Ini adalah rumusan krusial. Hingga hampir semua tradisi hikmah menempatkannya sebagai konsep
utama dalam dunia pendidikan dan sosial-kemasyarakatan. Tujuan pendidikan, merujuk kepada
rumusan tradisi hikmah, adalah pada sejauh mana kita bisa menemukan kesejatian diri, mengenal
diri, mengenal ketepatan diri dalam penempatan terhadap keseluruhan. Diri manusia berada di
depan terhadap yang lain, juga berada di tengah terhadap yang lain, atau di belakang terhadap yang
lain. Saat di tengah dan di belakang, ia tidak memaksakan diri untuk ke depan. Tatakala di depan, tak
hendak surut ke belakang. Rumusan pendidikan ini dirangkum elok oleh ki Hajar dalam semboyan :
Ing Ngarso Sung Tulodho Ing Madyo Mangun Karso Tut Wuri Handayani, di depan memberi teladan,
di tengah membangun kemauan, di belakang memberi dorongan dan pengaruh yang baik.

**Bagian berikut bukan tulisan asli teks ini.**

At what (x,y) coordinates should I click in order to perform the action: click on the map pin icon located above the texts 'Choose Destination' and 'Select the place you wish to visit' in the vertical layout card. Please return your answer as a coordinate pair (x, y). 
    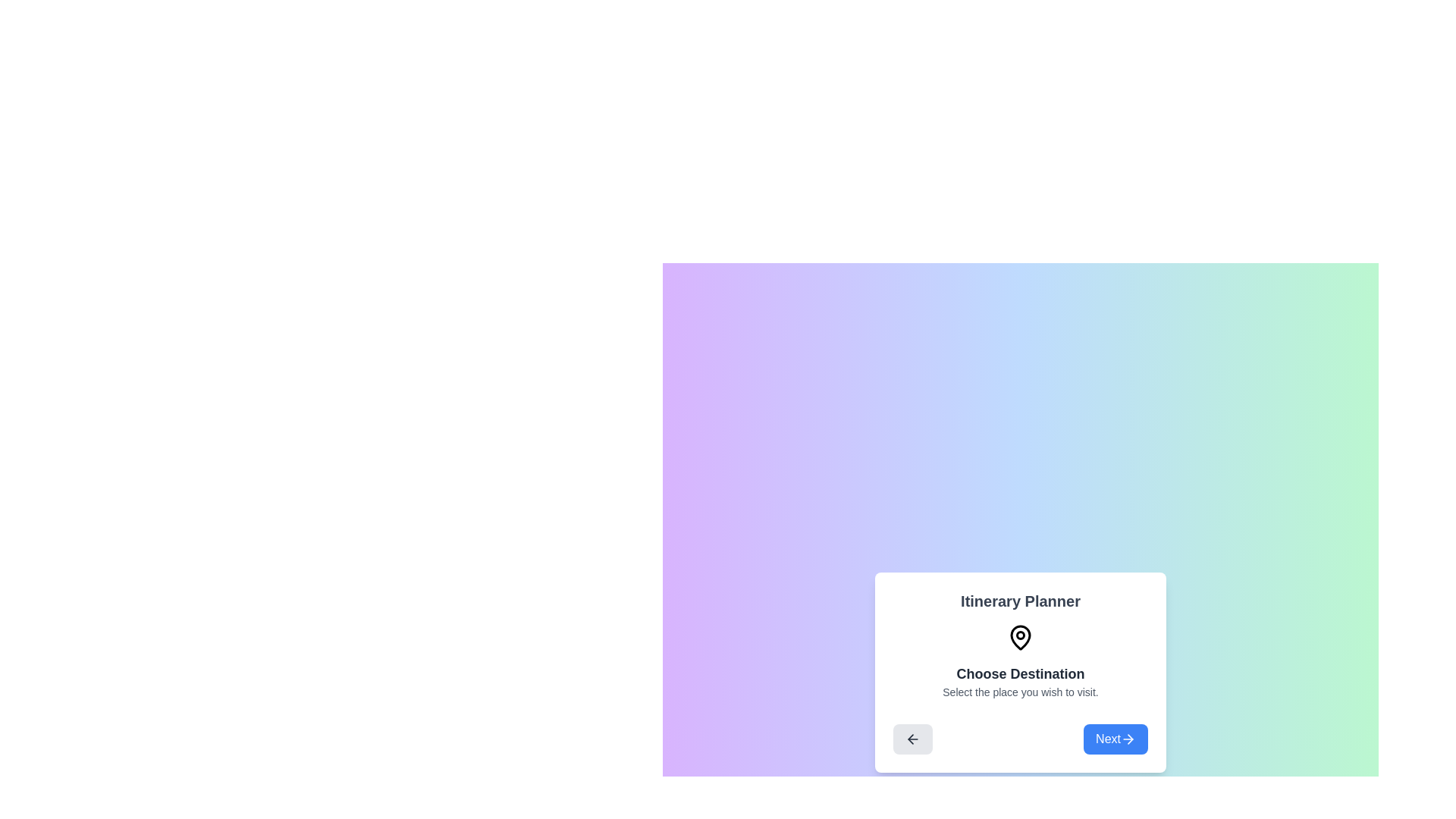
    Looking at the image, I should click on (1020, 637).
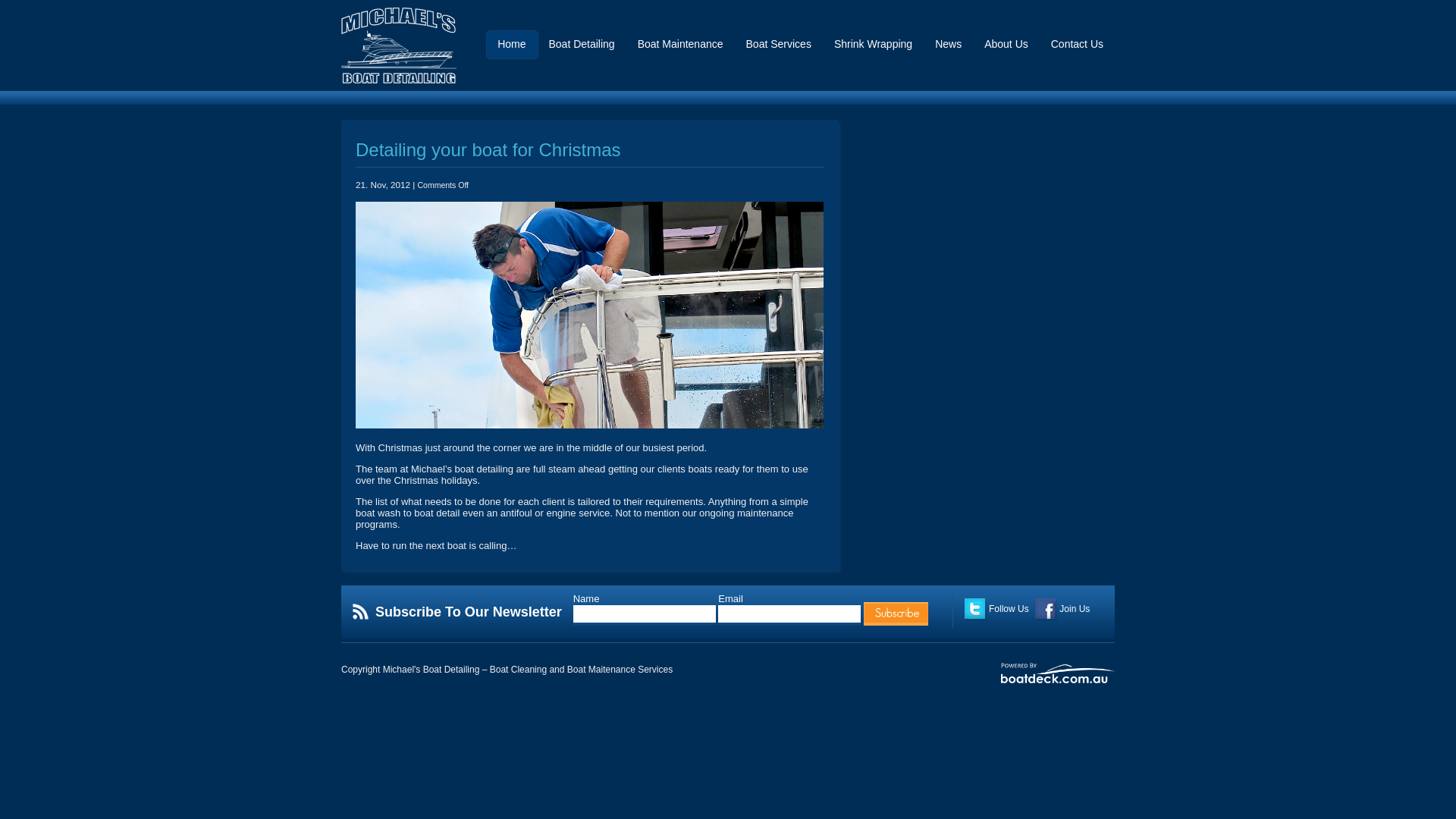  Describe the element at coordinates (488, 149) in the screenshot. I see `'Detailing your boat for Christmas'` at that location.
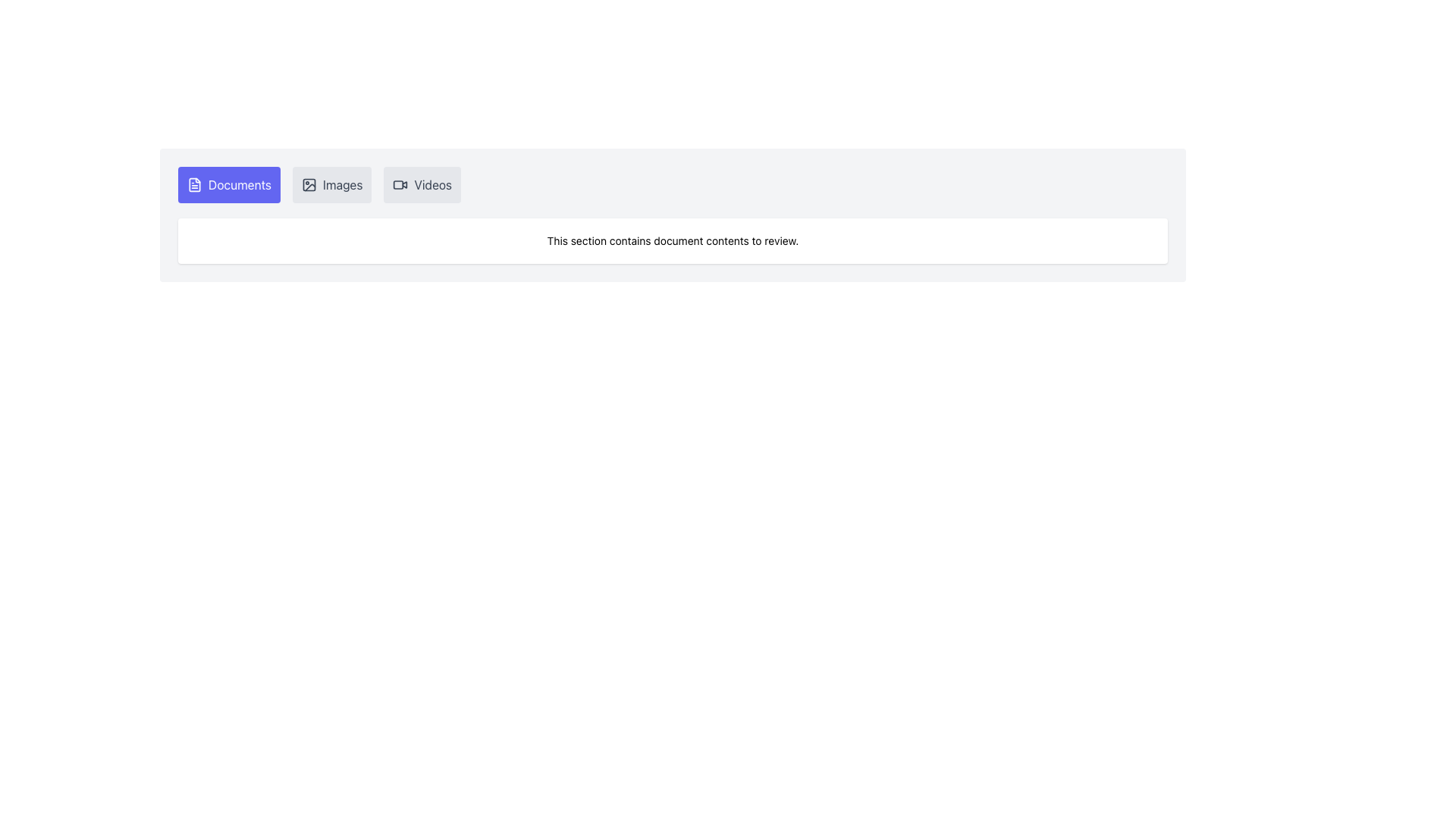 The width and height of the screenshot is (1456, 819). I want to click on the second navigational button labeled 'Images', so click(331, 184).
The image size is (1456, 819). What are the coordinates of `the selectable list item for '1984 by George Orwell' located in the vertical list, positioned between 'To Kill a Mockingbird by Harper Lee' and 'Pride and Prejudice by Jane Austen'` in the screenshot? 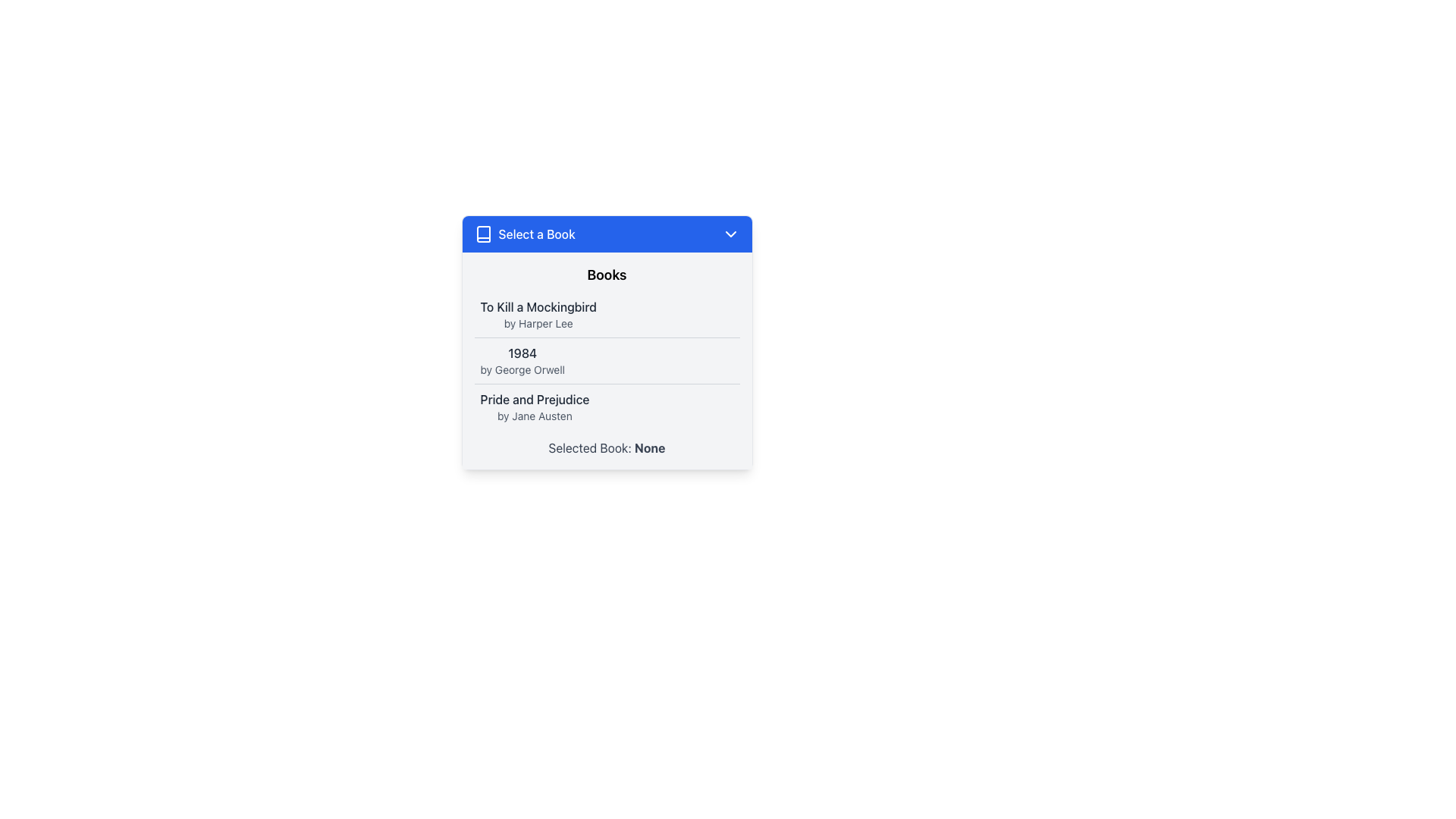 It's located at (607, 360).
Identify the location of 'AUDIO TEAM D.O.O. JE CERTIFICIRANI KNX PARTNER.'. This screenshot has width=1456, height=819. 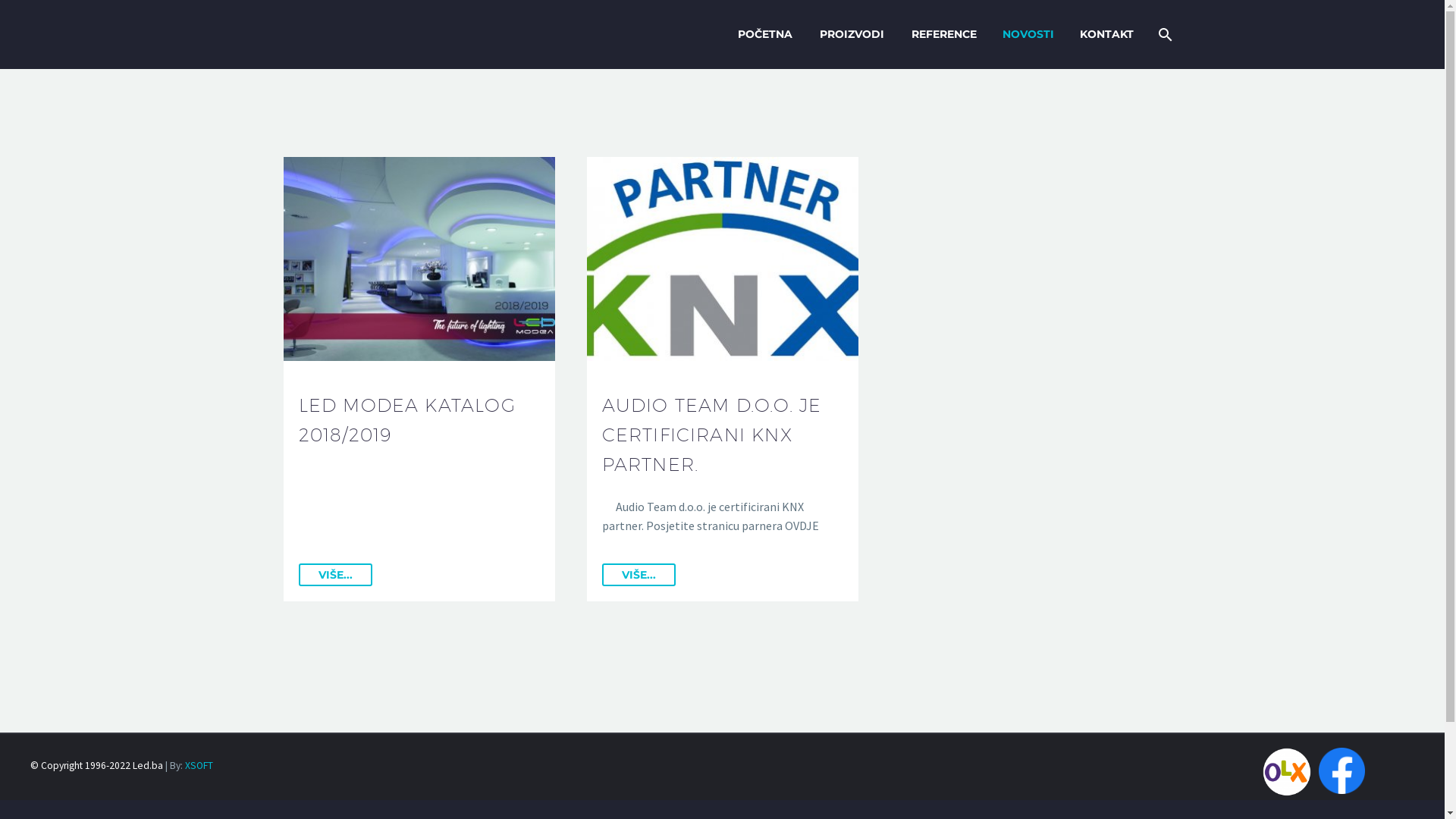
(711, 435).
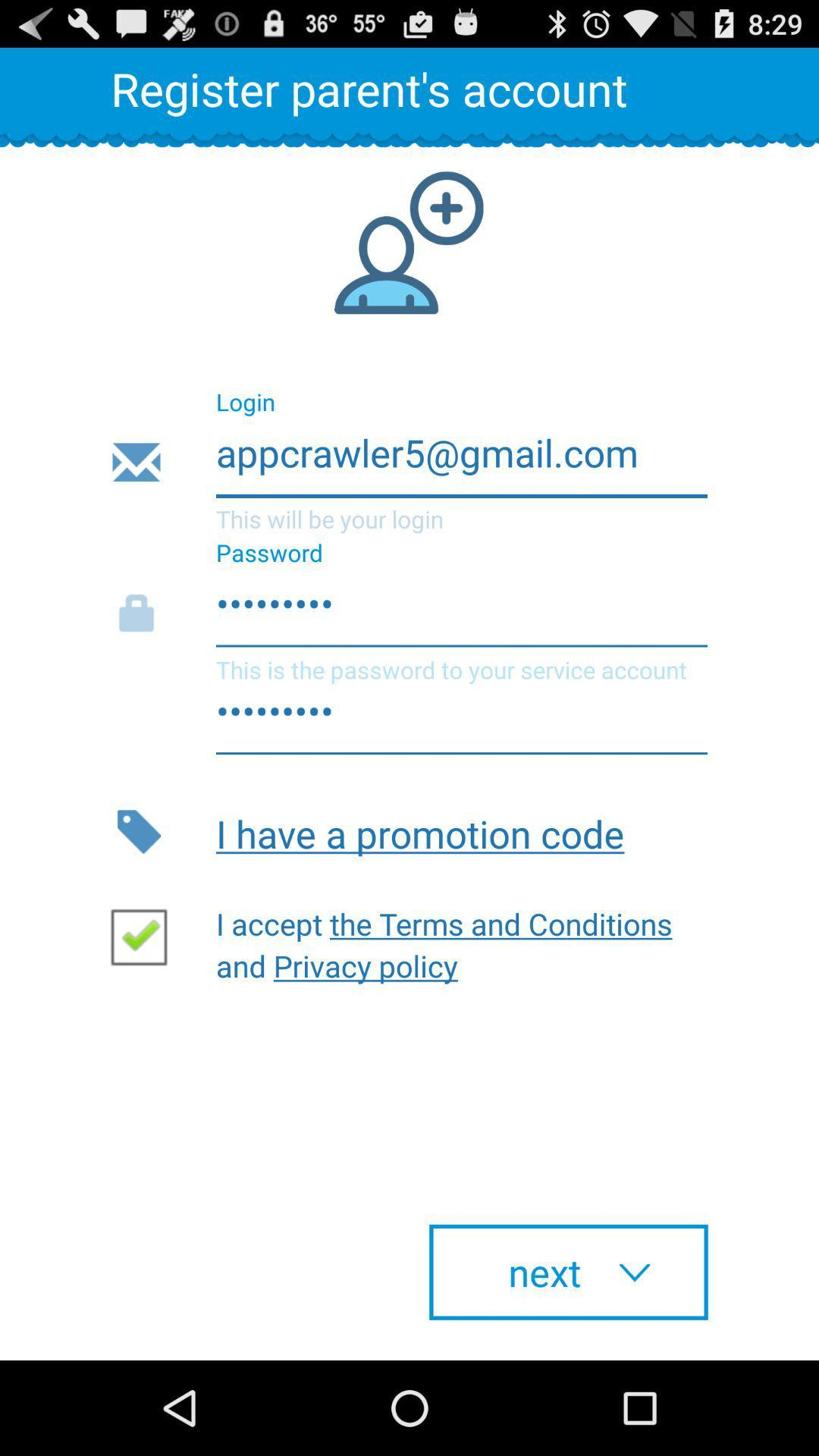 This screenshot has width=819, height=1456. Describe the element at coordinates (450, 940) in the screenshot. I see `the icon below i have a item` at that location.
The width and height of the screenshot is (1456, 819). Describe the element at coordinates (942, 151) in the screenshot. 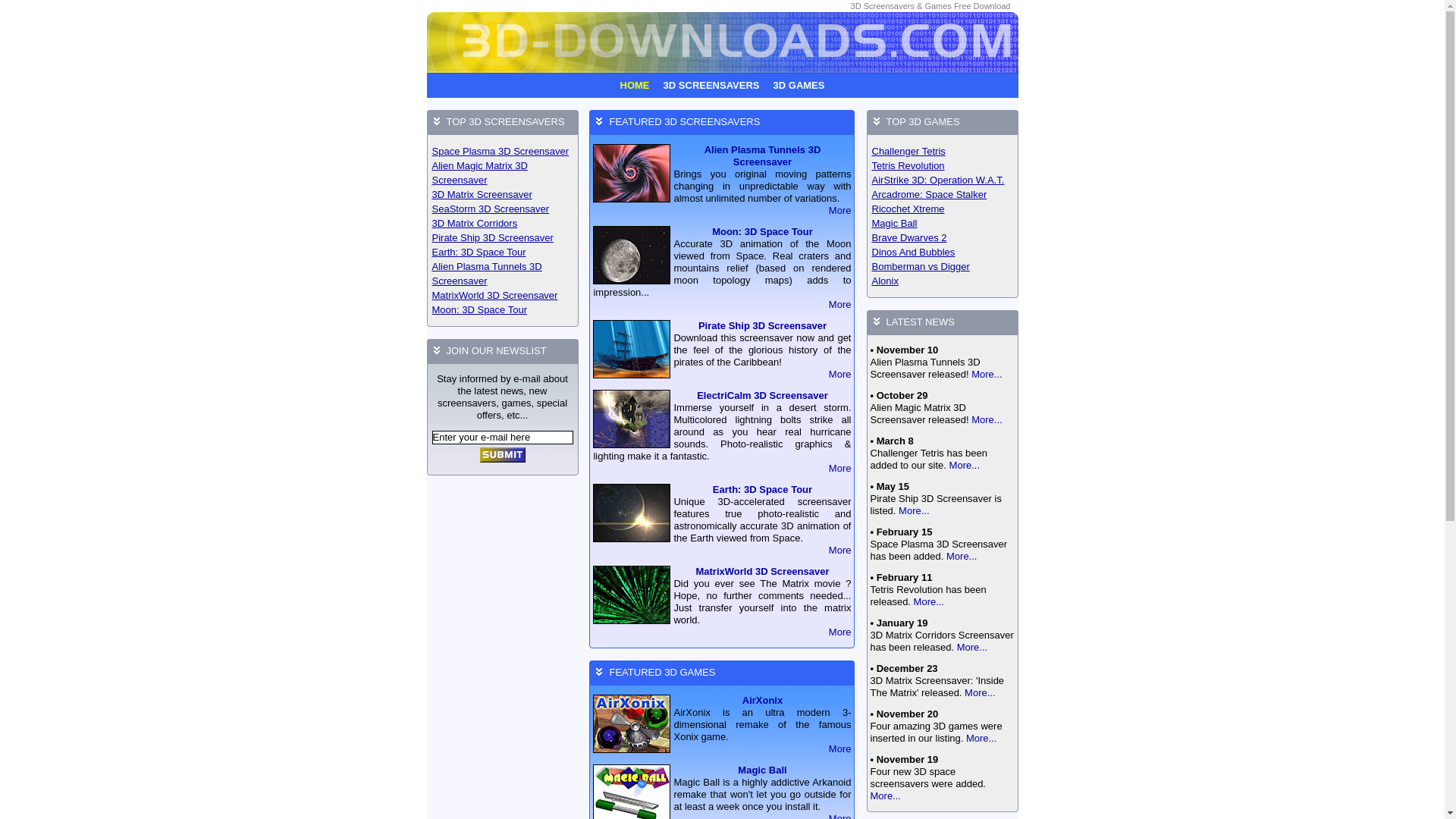

I see `'Challenger Tetris'` at that location.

Demikianlah, suluk Kidung Kawedar adalah wedaran perihal mendekatkan diri kepada-Nya dan
mencari jalan keselamatan lewat jamaah. Lewat jalan kasih-sayang. Keselamatan dari segala
gangguan lahir dan bathin selama perjalanan raga maupun jiwa (suluk). Dari marabahaya luar dan
dari dalam diri. Dengan jalan dan laku mengukur ketepatan diri: kita sebagai pusat (pancer) bagi
sedulur kita. Dan kita juga menjadi elemen (sedulur), bermakmun terhadap pancer ([pusat). Suatu
jalan yang mewajibkan pengendalian ego dan melapangkan shudr. Itulah ke-sisteman dharma.